*BRANO FORNITO*.
+ + +

E’ pertanto più che legittimo chiedersi se Trattati della portata di Maastricht e di Lisbona, possano contenere anch’essi clausole segrete di “salvaguardia” voluti e pretesi dai paesi firmatari per “tutelarsi” dai futuri sviluppi non possibili da determinare all’atto della ratifica. In poche parole, la possibilità che gli Stati partecipanti si siano riservati delle opzioni per potersi svincolare nel caso gli accordi ufficiali, originariamente sottoscritti, non avessero più perseguito le premesse e gli obiettivi o più semplicemente, alla verifica dei fatti, non più proficui nel perseguire l’interesse nazionale.

Clausole tenute segrete anche agli organi che hanno provveduto alla ratifica ufficiale (il più delle volte gli stessi Parlamenti nazionali), ma che sono state considerate essenziali ed irrinunciabili da parte dei governi per mettersi al riparo da eventuali “incidenti di percorso”.

+ + +

*DATI FORNITI*.

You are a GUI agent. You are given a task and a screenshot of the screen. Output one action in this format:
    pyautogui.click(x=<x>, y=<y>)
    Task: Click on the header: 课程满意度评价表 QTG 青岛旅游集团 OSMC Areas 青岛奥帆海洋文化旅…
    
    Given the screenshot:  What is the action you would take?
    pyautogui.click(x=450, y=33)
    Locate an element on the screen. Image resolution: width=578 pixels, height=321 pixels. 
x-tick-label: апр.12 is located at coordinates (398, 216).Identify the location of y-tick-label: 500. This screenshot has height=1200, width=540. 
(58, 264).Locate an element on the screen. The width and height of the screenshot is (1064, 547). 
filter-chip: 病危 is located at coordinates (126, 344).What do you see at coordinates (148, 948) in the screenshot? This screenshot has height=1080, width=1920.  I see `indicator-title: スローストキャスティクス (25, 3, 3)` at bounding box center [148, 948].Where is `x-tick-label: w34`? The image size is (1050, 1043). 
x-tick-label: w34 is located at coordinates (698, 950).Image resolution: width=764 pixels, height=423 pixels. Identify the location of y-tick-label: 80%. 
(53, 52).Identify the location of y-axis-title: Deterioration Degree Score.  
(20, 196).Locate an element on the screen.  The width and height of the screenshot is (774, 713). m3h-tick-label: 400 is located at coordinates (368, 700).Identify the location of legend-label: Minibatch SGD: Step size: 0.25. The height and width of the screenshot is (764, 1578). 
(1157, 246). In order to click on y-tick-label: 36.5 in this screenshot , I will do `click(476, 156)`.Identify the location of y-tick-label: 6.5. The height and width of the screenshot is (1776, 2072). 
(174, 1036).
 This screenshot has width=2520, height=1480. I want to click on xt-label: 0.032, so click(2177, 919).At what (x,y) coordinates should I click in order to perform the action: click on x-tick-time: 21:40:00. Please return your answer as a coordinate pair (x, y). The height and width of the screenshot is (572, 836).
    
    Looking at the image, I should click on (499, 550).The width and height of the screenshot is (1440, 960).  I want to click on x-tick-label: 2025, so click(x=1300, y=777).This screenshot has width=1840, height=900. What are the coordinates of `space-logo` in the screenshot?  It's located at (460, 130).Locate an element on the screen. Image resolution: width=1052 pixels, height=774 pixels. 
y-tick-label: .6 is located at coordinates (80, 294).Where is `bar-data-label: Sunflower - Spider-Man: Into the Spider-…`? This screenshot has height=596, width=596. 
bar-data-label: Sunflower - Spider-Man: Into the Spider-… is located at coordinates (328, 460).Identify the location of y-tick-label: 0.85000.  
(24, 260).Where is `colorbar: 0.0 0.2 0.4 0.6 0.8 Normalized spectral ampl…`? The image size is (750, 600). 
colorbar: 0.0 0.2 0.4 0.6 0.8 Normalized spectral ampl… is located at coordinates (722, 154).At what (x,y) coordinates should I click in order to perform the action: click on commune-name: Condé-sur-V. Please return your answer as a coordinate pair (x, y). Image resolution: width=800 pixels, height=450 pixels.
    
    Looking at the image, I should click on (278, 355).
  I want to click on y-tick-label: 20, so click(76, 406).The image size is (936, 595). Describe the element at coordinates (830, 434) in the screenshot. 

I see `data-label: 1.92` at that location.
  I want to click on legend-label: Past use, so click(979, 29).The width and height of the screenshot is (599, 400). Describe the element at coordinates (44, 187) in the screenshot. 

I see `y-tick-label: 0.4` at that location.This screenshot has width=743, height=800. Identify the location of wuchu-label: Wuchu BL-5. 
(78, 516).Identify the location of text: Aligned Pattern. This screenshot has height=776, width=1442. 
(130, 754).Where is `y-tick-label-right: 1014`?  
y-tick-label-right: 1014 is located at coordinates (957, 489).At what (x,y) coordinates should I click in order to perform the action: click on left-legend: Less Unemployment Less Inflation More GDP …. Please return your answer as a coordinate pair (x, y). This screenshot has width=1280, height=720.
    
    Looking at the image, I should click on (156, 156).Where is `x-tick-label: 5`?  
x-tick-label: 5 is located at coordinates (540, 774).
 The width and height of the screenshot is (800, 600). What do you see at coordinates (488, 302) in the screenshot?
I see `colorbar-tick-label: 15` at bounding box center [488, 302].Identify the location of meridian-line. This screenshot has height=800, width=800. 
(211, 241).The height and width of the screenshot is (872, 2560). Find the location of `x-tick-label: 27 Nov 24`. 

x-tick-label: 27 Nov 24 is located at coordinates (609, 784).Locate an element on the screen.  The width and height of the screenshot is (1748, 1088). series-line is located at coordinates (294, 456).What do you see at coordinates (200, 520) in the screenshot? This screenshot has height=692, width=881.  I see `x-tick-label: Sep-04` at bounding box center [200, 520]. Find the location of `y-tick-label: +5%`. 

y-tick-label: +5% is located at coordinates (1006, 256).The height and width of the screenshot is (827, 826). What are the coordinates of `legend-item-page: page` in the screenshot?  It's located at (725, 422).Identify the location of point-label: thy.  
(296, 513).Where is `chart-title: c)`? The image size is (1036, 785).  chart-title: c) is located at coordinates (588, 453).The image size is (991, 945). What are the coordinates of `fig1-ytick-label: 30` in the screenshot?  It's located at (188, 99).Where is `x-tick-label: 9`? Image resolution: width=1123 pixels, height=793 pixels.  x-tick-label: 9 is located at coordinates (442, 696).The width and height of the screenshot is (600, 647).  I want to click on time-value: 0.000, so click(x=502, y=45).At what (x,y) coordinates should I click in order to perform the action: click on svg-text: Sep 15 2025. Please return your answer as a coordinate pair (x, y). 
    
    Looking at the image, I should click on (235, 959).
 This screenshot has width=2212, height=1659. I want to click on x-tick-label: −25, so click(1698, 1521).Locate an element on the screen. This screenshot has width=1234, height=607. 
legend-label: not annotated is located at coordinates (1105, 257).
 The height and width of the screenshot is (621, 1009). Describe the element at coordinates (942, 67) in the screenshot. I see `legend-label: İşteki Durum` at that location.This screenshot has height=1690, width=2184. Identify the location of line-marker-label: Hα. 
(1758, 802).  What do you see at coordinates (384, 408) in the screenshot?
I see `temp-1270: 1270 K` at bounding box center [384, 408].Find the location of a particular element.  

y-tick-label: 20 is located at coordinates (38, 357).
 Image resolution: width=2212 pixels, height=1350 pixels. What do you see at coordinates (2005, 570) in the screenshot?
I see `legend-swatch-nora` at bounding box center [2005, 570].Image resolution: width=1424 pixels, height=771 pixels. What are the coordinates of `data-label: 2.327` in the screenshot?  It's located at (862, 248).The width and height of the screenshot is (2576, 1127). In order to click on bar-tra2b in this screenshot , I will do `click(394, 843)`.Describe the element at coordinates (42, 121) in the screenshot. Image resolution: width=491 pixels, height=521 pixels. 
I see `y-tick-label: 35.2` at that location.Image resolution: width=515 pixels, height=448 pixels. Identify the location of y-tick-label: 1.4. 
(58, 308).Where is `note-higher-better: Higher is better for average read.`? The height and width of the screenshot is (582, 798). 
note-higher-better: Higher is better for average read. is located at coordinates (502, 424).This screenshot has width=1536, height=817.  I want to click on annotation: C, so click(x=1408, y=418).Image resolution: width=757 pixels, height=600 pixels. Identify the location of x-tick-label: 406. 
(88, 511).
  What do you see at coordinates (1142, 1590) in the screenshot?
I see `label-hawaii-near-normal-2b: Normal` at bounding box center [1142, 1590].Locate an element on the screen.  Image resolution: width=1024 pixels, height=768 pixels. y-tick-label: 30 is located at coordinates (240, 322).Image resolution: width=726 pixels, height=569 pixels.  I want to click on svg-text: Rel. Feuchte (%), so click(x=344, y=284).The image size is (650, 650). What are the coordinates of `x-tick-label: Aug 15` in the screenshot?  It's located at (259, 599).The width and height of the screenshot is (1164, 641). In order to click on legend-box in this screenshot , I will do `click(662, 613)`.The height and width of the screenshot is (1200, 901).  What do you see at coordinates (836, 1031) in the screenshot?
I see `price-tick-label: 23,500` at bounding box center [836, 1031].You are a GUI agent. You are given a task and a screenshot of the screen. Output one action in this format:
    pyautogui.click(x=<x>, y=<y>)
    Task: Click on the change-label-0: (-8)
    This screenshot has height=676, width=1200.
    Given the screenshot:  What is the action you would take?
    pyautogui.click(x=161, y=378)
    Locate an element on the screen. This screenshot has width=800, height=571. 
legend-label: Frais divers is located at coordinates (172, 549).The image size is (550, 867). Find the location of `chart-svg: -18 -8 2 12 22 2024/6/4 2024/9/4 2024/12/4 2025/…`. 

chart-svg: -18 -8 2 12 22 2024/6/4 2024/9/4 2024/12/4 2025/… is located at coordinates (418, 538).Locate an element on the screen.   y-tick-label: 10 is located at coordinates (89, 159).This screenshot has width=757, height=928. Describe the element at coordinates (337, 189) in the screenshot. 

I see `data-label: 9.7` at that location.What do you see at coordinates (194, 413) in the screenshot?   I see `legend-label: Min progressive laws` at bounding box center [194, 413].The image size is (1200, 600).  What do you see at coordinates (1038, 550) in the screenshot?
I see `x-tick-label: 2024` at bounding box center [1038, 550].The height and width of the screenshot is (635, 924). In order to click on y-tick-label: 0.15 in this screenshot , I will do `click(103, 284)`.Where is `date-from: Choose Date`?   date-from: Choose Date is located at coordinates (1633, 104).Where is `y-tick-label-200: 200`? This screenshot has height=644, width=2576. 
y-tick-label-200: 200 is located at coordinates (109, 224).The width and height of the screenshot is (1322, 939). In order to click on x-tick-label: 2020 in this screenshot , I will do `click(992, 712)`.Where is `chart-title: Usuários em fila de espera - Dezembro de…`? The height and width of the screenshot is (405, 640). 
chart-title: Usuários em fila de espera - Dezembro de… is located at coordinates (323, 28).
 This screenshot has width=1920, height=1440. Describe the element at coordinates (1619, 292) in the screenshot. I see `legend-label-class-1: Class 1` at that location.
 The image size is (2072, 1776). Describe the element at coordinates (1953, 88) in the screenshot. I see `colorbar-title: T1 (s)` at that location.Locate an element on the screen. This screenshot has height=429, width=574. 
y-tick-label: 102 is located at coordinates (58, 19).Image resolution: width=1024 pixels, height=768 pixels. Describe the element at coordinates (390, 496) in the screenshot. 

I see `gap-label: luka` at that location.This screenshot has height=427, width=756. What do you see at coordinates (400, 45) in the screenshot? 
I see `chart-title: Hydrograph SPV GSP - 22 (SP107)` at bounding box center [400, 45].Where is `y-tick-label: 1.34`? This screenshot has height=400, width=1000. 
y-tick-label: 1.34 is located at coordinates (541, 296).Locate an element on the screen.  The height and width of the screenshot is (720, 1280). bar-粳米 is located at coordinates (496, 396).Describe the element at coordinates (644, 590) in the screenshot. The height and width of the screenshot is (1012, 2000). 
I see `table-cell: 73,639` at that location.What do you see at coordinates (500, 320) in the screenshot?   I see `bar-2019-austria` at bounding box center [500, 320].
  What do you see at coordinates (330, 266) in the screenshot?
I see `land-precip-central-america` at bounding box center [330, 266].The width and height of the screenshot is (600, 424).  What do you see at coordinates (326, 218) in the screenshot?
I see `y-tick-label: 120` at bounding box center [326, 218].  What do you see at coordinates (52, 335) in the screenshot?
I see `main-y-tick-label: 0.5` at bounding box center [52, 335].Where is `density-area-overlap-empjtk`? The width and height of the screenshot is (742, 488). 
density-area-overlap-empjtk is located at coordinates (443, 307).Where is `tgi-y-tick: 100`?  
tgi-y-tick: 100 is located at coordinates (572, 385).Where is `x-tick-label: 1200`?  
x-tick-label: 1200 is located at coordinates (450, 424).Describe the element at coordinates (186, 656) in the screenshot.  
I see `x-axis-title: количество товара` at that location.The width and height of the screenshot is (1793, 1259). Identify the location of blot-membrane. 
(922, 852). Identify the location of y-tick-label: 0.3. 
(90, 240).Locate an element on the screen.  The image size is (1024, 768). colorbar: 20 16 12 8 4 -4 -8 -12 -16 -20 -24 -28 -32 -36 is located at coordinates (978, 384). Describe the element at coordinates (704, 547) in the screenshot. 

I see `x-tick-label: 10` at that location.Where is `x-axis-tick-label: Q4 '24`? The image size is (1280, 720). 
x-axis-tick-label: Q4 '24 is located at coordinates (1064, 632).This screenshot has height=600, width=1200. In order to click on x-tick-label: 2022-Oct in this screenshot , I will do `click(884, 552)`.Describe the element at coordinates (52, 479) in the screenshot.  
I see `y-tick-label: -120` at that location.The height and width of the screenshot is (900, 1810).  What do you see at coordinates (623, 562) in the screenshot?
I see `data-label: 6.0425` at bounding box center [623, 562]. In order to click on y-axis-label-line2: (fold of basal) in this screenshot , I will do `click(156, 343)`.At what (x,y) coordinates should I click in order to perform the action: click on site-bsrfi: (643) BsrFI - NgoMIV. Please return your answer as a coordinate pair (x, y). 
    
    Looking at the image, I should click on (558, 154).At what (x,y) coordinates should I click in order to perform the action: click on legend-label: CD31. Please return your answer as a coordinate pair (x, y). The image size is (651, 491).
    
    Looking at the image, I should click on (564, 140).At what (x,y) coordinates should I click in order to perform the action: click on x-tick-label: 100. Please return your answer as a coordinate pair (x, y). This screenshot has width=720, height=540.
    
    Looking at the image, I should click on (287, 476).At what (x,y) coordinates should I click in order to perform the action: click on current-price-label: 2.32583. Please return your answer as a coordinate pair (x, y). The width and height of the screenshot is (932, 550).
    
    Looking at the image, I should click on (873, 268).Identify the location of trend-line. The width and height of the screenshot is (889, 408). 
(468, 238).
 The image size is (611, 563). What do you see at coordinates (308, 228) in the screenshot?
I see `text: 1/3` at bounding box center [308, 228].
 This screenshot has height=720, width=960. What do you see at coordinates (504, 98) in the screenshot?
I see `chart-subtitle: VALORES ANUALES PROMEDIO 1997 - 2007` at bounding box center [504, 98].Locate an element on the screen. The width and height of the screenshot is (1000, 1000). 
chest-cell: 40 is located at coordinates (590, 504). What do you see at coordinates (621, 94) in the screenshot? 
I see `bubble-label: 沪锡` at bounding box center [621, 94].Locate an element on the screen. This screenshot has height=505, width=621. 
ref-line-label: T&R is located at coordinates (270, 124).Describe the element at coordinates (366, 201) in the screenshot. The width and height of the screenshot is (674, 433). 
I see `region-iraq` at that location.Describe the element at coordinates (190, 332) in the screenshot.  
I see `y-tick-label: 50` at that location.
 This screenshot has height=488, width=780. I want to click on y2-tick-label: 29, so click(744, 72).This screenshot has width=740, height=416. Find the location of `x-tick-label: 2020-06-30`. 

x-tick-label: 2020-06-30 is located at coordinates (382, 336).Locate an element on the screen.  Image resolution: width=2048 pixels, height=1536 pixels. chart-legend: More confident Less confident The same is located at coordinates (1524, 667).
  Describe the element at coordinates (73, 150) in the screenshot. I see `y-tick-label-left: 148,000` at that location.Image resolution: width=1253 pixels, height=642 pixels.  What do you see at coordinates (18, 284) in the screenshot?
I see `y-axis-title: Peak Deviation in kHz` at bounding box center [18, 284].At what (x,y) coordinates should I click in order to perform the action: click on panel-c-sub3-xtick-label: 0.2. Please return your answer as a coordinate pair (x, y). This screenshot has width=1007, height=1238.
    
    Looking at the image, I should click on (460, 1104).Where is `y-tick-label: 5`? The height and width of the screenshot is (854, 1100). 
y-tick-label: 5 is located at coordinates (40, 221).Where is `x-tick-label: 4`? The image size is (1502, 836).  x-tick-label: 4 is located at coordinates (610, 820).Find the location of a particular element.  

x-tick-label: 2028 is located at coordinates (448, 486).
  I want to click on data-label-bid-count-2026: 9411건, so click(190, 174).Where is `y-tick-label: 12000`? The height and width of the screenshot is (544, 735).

+ + +

*CONSEGNA 1*. Traduci in inglese questa frase del brano sulle clausole segrete nei trattati europei: «Clausole tenute segrete anche agli organi che hanno provveduto alla ratifica ufficiale (il più delle volte gli stessi Parlamenti nazionali), ma che sono state considerate essenziali ed irrinunciabili da parte dei governi per mettersi al riparo da eventuali “incidenti di percorso”.»
*CONSEGNA 2*. Prolunga il brano sulle clausole segrete nei trattati europei con un paragrafo che riprenda subito dopo l'ultima frase riportata.
L'elenco non serve per svolgere l'esercizio.

*SOLUZIONE 1*. Clauses kept secret even from the bodies that carried out the official ratification (most often the national Parliaments themselves), but that the governments considered essential and indispensable to shield themselves from any "mishaps along the way."

*SOLUZIONE 2*.
D’altronde “l’esperimento” di dotare di una stessa moneta gran parte del Continente europeo presentava sin dall’inizio notevoli incognite e lo stesso pragmatismo tedesco e la raffinata diplomazia francese avranno fatto bene i conti con un Trattato che avrebbe  legato i loro paesi “per sempre” ad altri come l’Italia, la Spagna, il Portogallo, la Grecia…

Se fosse andato storto qualcosa? Come il Regno Unito e la Danimarca saggiamente pretesero, ottennero ed esercitarono la famosa clausola dell’opting out per potersi svincolare in qualsiasi momento dal progetto dell’euro nel caso le trattative non fossero state reputate dai rispettivi governi nell’interesse nazionale, è quanto mai logico pensare che anche chi ha accettato alla rinuncia della propria moneta e all’adesione alle regole macroeconomiche poste a suo supporto, abbia comunque in ogni caso prevista la possibilità di poter invocare una sorta di clausola successiva analoga all’opting out. Cioè la possibilità, già codificata, per l’appunto nelle cosiddette clausole segrete, idonee per poter perseguire i propri interessi.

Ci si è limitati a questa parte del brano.